We also take help from NRIs who have been native to the district. Now that various stakeholders have invested, there is a sense of ownership from all of them. This is the key to making a project successful.”
Beginning of the Transformation
In 2007, Amarjit was unable to figure out why his students from Ralli school, who were in Class 5, found it difficult to understand the length of a whale. After a couple of tries, he took them outside the classroom and drew a whale on the school’s boundary wall.
When they finally got some clarity a few students asked how the whale would pass through a canal to which Amarjit did not have an answer.
“It was an eye-opening incident. I changed my teaching methods and taught in a more interactive manner. I went beyond classroom teaching and found fascinating facts or tales around topics. I also promoted a healthy classroom environment where students were encouraged to ask questions, and if I didn’t know the answer, I would use the internet to find it out for them. Seeing this, some students started doing this at home. They would take their parents’ phone and google educational content,” says Amarjit.
Next, he introduced DVD players and YouTube in classrooms to show science experiments, animal clips and so on to help them understand better.
During the school’s renovation work, he asked the painters to paint math symbols, syllabus, vocabulary, adjectives, synonyms of words on the building walls, “I saw kids loitering around in corridors if a teacher would be absent. Now, they would see quirky paintings of a math table on the wall and probably even learn it.” He also encouraged the students to draw on walls.
Besides, a computer lab, projector and U-shaped colourful benches also played an important role in raising student attendance and performance.
“The smart lab has a recorder where I have recorded chapters and my teachings. So, students can hear them whenever they want to and take notes. This improves their writing and listening skills,” adds Amarjit.
He also started an educational park inside the school premises where he made small installations like Bhakra Nangal Dam project explaining the process of water distribution.

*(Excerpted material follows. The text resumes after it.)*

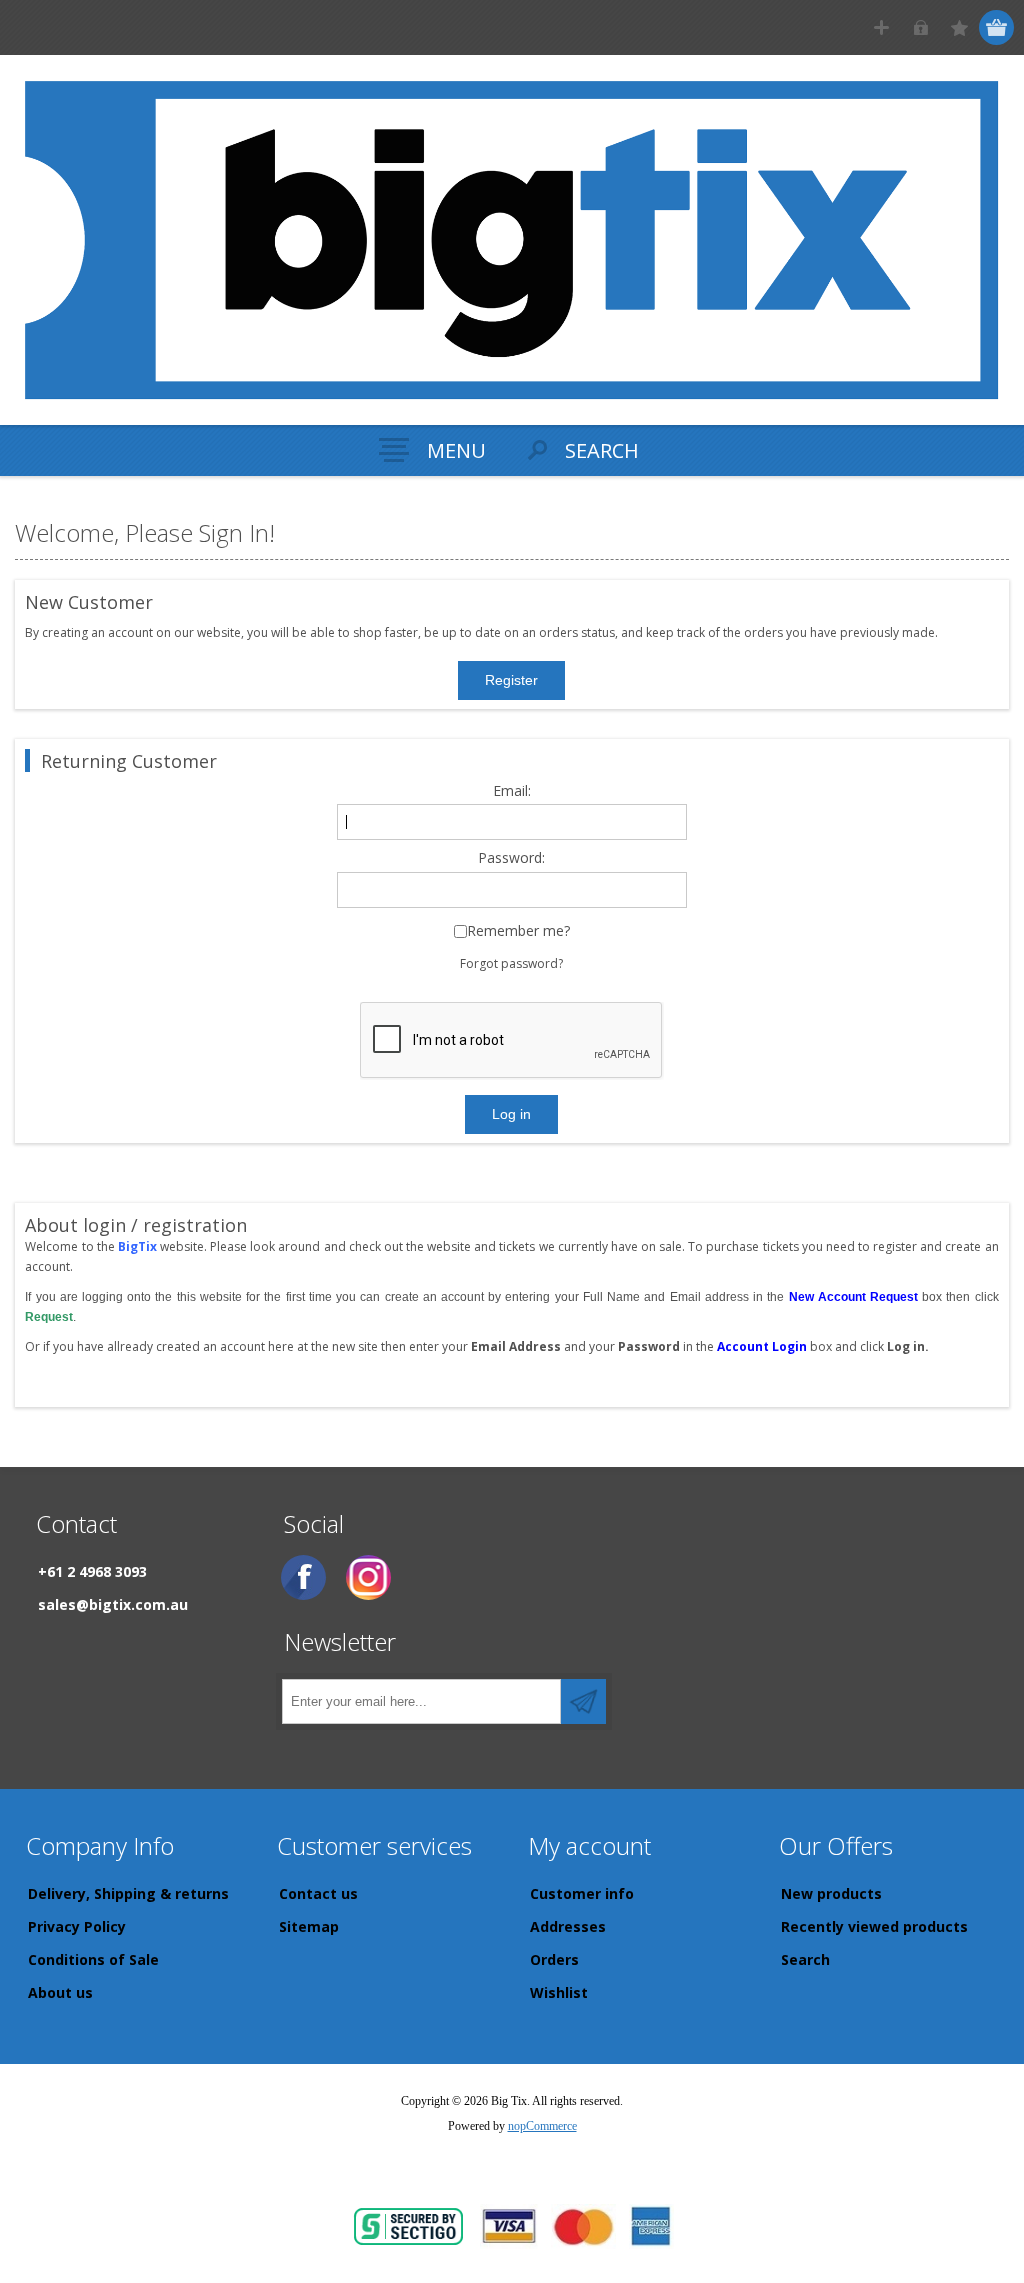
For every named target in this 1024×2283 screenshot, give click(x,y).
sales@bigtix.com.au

He replicated a similar model in three other schools as well with some modifications. For example, in the primary school in Jeetsar Bachhoana he saw students struggling with their vocabulary and sentence formation. So, he specifically focussed on their weaknesses and once that improved, he made videos of them reading chapters and uploaded them on his Facebook timeline. Next day, he showed all the positive feedback that further motivated them and also made them confident.
The school enrollment in the school had increased from 43 to 120 by the time he transferred to another school in 2018.

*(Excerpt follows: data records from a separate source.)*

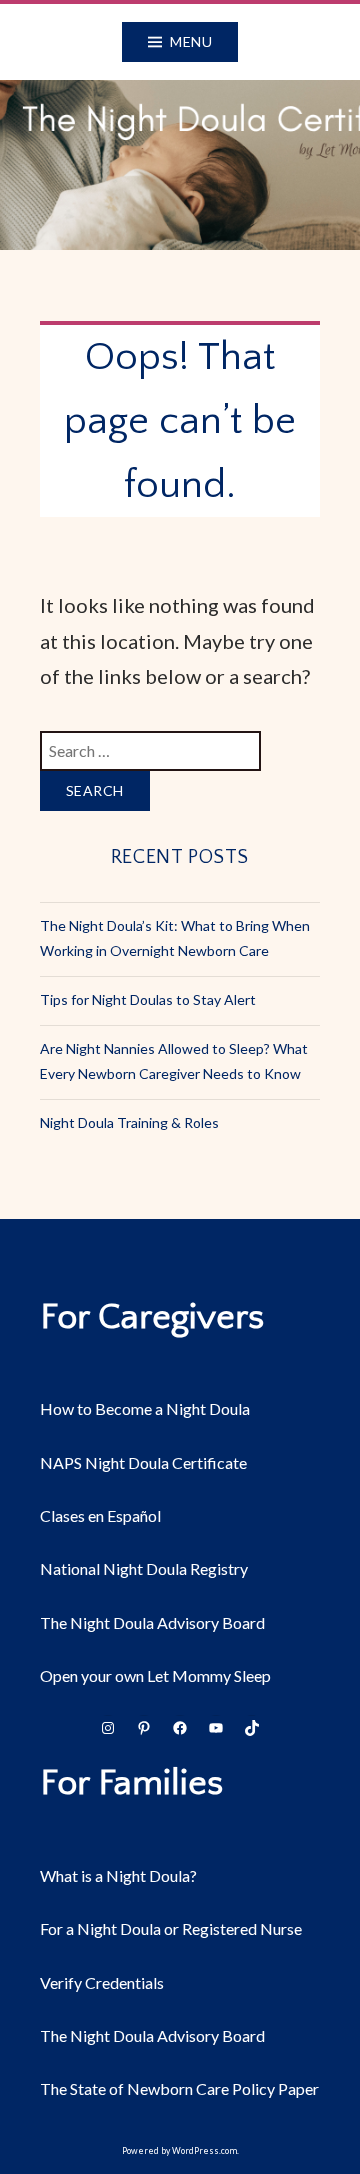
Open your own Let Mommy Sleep (155, 1675)
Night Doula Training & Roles (129, 1122)
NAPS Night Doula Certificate (143, 1462)
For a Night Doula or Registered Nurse (171, 1928)
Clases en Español (100, 1515)
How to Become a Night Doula (145, 1408)
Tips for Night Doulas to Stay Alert (148, 999)
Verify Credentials (102, 1982)
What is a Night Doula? (118, 1875)
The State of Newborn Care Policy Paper (179, 2088)
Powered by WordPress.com (179, 2151)
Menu (191, 41)
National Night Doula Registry (144, 1568)
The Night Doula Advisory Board (152, 1622)
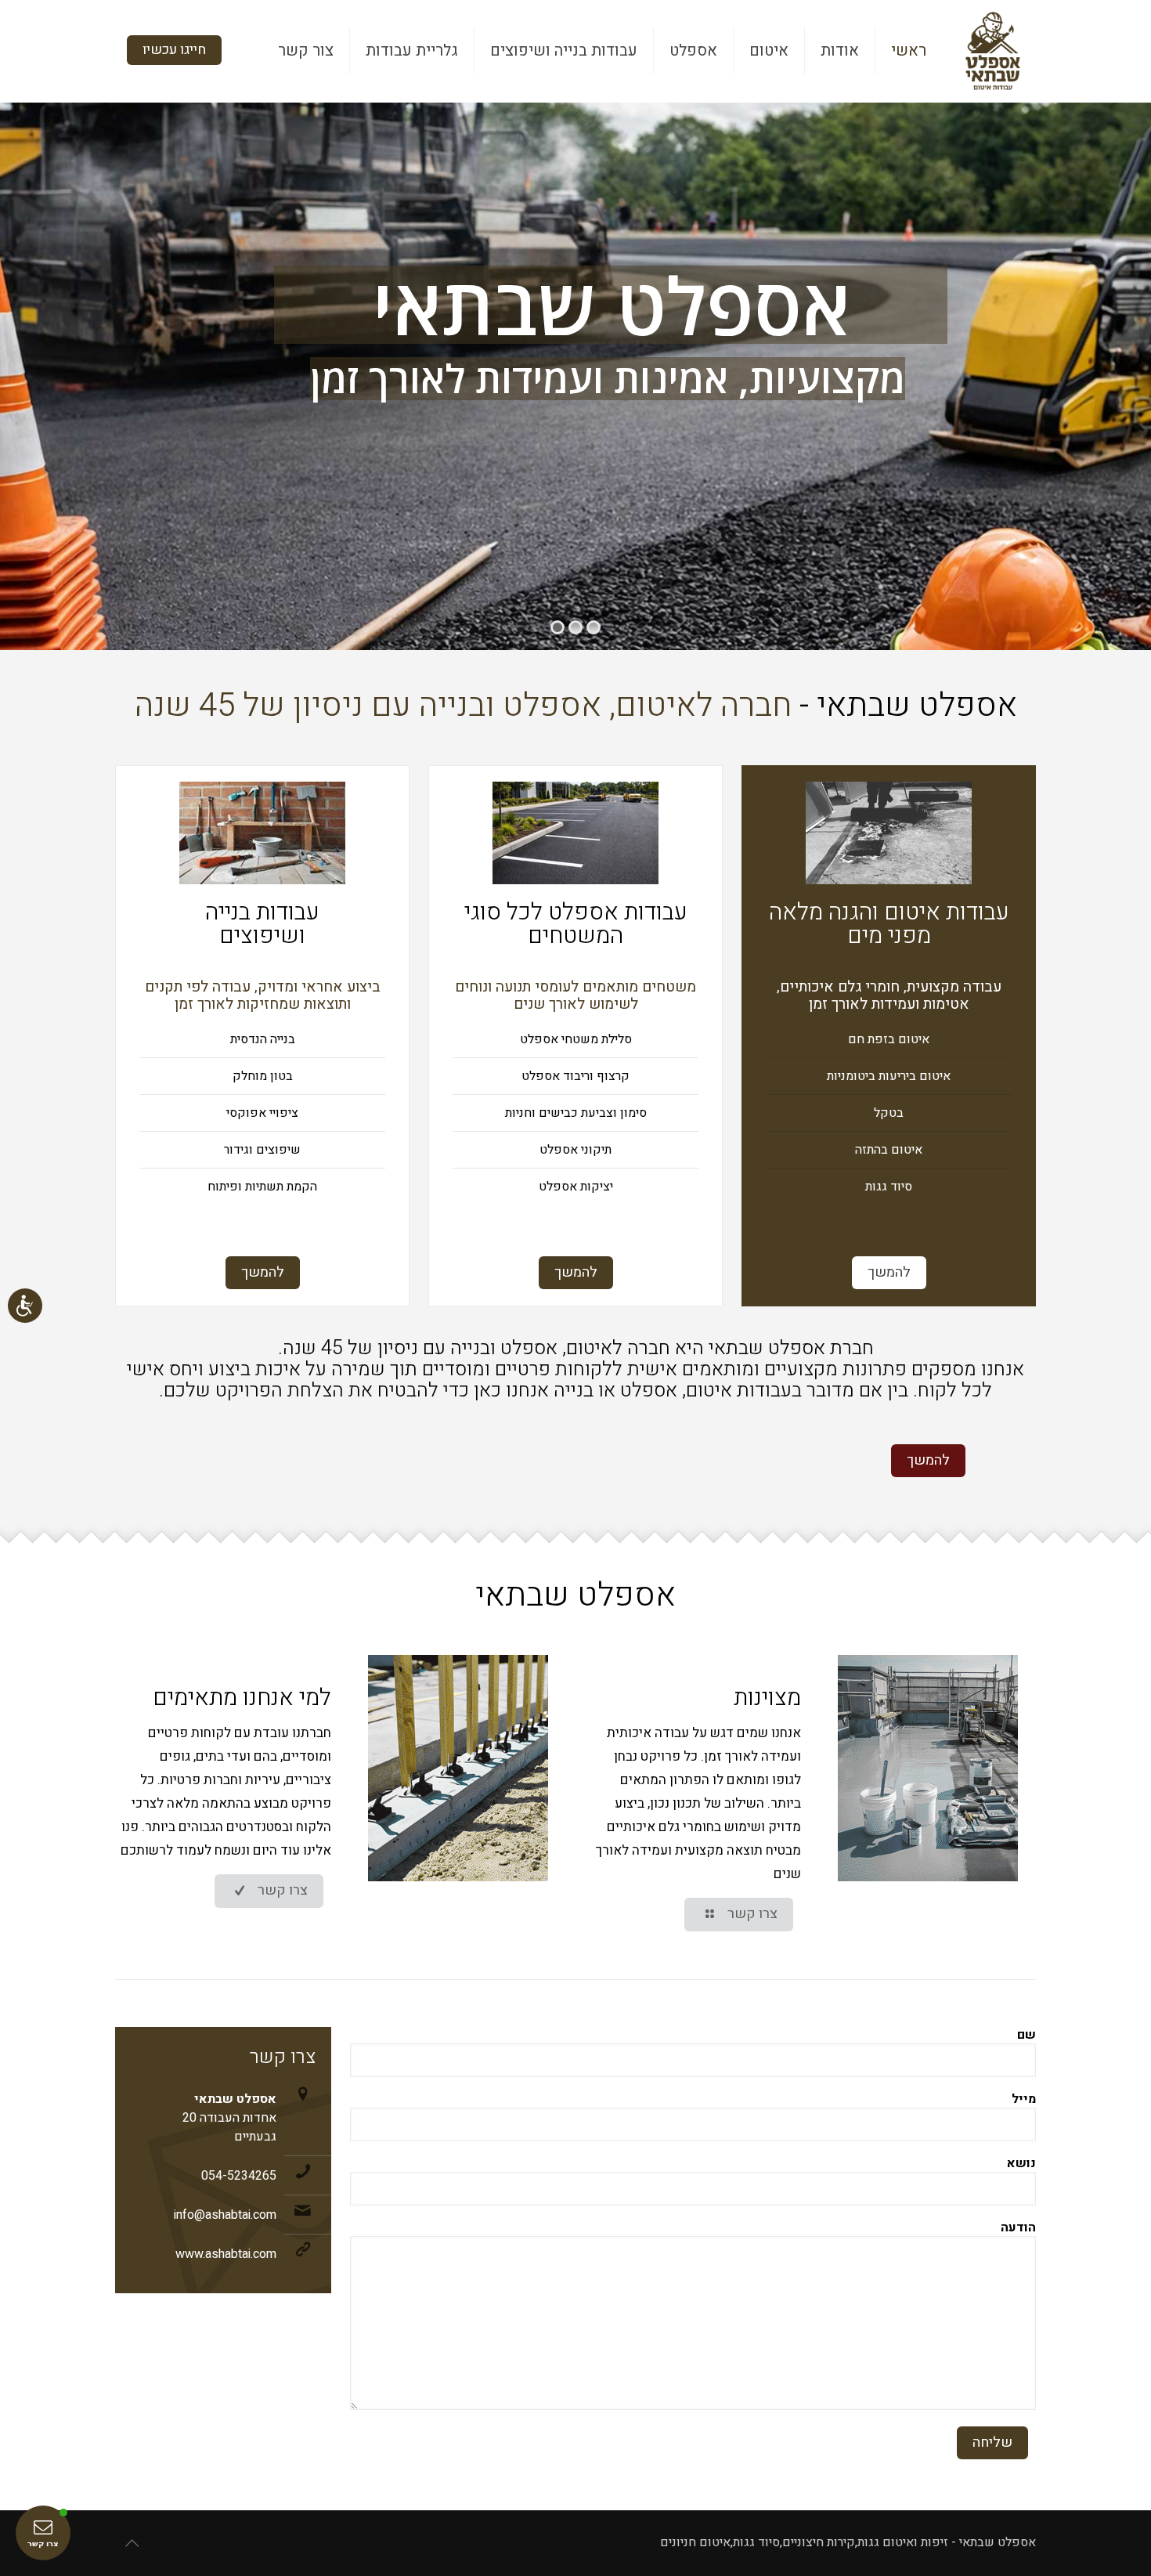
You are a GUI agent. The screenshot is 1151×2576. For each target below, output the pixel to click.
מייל (1024, 2099)
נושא (1021, 2164)
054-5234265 (238, 2175)
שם (1026, 2035)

Seeing the progress of his school, several district administrations reach out to Amarjit and take suggestions on improving their local schools. Amarjit, on his part, even visits other villagers and offers his help.
“I want this model to be replicated in as many schools as possible. A majority of the students in India cannot afford private education. But it is absolutely unfair to deny them a good education because of a lack of money or resources,” he mentions.
Teaching Methods in the Lockdown
Amarjit is currently posted at government senior school in Ranghrial village where he introduced a science park, math park and smart labs that resulted in 55 new students.
To help students with no internet or smartphones cope with lessons in the lockdown, Amarjit imparts education on the telephone. Every morning, he announces the day’s schedule on the speaker system of the local Gurudwara. He has also been instrumental in convincing the village panchayat and teachers to donate their old smartphones to the needy.
Praising Amarjit’s efforts, Sarpanch Jarnail Singh, who had organised a grand welcome party for him, after he returned from Delhi with his awards, says, “We have never seen a teacher as dedicated and committed as Amarjit. He has completely changed the face of education and showed us that a government school can be on par with a private one. The creative digitisation of classrooms with smart labs and projectors is giving our kids more exposure to the outside world.”